あんぐりと口を開けるのはまだ早い。言うに事欠いてとは、こんな時に使うのだ。市教委の教育長は、校長から、

〈客観的な立場をとり被害、加害どちらか一方の味方をしない(立場)が担保されなければ謝罪の場に同席するのは難しい〉(75頁)と伝えられる。

「被害」にあった者に対して「味方」することは慎重に、と言っている。もうこれは、日本語としておかしい。報告書が文科省「いじめ対策方針」を引用した部分ではこうなる。

〈いじめの事実があった場合には、被害生徒等への「支援」と加害生徒の「指導」を行う〉(83頁)

誰もが「支援」は当然だと思うはずだ。しかし、そうではなかった。報告書の見解は、当然と思える。

〈被害者本人が希望しておらず、本人に伝わることのない謝罪は、いじめ被害者に対する対応としては、何の意味も持たない〉(116頁)

 

 3 いわれのない誹謗中傷

 もう一点取り上げる。6月の事件から3か月、事件に関する記事を地元月刊誌が掲載する。すると、その三日後、学校は校長とPTA会長の連名で「ありもしないことを書かれた上、いわれのない誹謗中傷をされ、驚きと悔しさを禁じ得ません」と書かれた文書を、保護者あてに配布する。6月の事件の際、教頭は母親に「いじめの証拠はあるのか」と問いただす。するとスマホの性的な写真を提示された。それを教頭は自らコピーしたのである。こんな文書を発行する自信が、一体どこから生まれたのか。報告書は〈PTA会長の連名の……必要性も認められない〉(114頁)とし、

〈(これは)いじめの事実や本件生徒が自殺未遂をしたことを否定する内容に読める(下線は私)〉(113頁)

〈文書を配布するにあたっては、被害者である本件生徒や母親の意向を確認する必要があった(同)〉(同)

としている。しかし遺族は、根拠もない気持ちを踏みにじる、こんな文書発行をすることが出来るものなのかと、当然思うことだろう。下線部分は、客観的にも遺族の気持ちをくむ表現としても極めて弱いものだ。報告がいいだけに、悔やまれる。「遺族側が反発」とは、こういったことも含まれると思われた。

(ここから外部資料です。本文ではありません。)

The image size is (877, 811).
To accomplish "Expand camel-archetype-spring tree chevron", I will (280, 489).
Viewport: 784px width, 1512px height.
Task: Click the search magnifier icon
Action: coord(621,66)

 取手いじめ事件の時、法律を担う者の「いじめと自殺の因果関係」裁定の難しさを、調査委員会は吐露した。それでも一歩踏み込んだ、勇気ある報告だった。旭川の報告書も、その後を引き継ごうという気持ちがうかがわれた。加害生徒が言う「悪ふざけ」というこじ付けに、調査委員会はどう対応したのだろう。取手いじめ事件では、「冗談」が許されるのは、互いの強い「信頼」があっての上でだ、という報告だった。今回それが生かされたのではないかと思える。

 

 ☆後記☆

字数がすでに大分かさんでしまったので……とは不謹慎極まりありません。もし、メンタルに自信があるなら、報告書全文(『娘の遺体は凍っていた』も)読むことをお勧めします。『娘の遺体は……』の最後にある「Y中学臨時保護者会」部分には、涙ながら、多くの保護者の「(自分の発言で)何かあったら内申書がある」という発言もあります。学校側が、肝心なところで「何もお答えできない状況にあります」と繰り返す部分が、もどかしい。